Experimental measurement of the effective dielectric in the hydrophobic core of a protein
by GarciaMoreno, B.; Dwyer, J. J.; Gittis, A. G.; Lattman, E. E.; Spencer, D. S.; Stites, W. E.
The dielectric inside a protein is a key physical determinant of the magnitude of electrostatic interactions in proteins. We have measured this dielectric phenomenologically, in terms of the dielectric that needs to be used with the Born equation in order to reproduce the observed pK(a) shifts induced by burial of an ionizable group in the hydrophobic core of a protein. Mutants of staphylococcal nuclease with a buried lysine residue at position 66 were engineered for this purpose. The pK(a) values of buried lysines were measured by difference potentiometry.

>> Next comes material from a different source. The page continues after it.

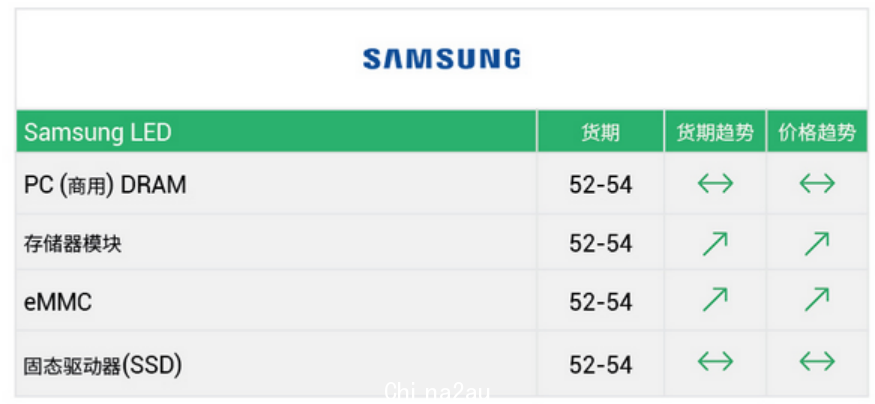Click the Samsung logo at top
Viewport: 875px width, 404px height.
(x=441, y=59)
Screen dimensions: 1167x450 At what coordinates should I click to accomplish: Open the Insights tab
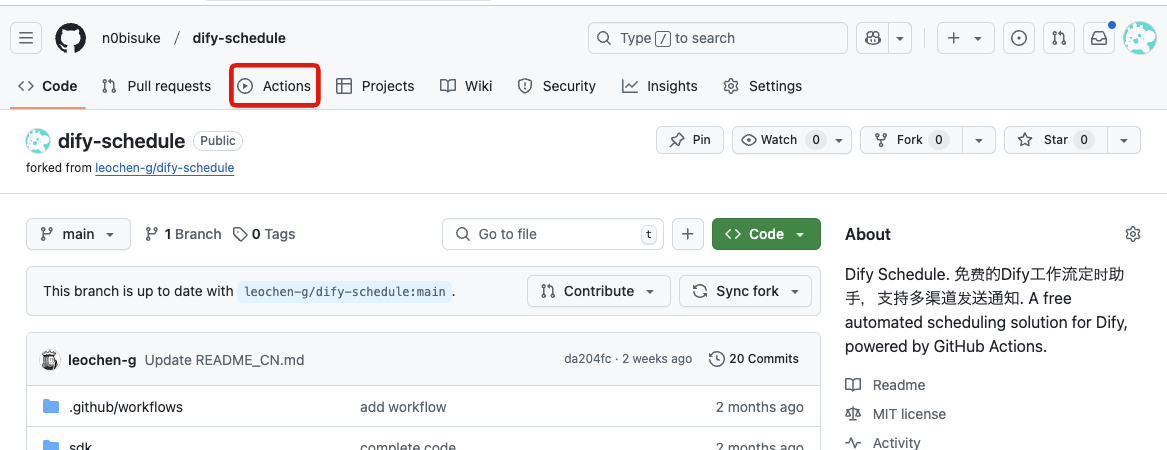point(660,86)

The extent of coupling between the pK(a) and the global stability of the protein was evaluated by measuring pK(a) values in hyperstable forms of nuclease engineered to be 3.3 or 6.5 kcal mol(-1) more stable than the wild type. The crystallographic structure of one mutant was determined to describe the environment of the buried lysine. The dielectrics that were measured range from 10 to 12. Published pK(a) values of buried ionizable residues in other proteins were analyzed in a similar fashion and the dielectrics obtained from these values are consistent with the ones measured in nuclease. These results argue strongly against the prevalent use of dielectrics of 4 or lower to describe the dielectric effect inside a protein in structure-based calculations of electrostatic energies with continuum dielectric models.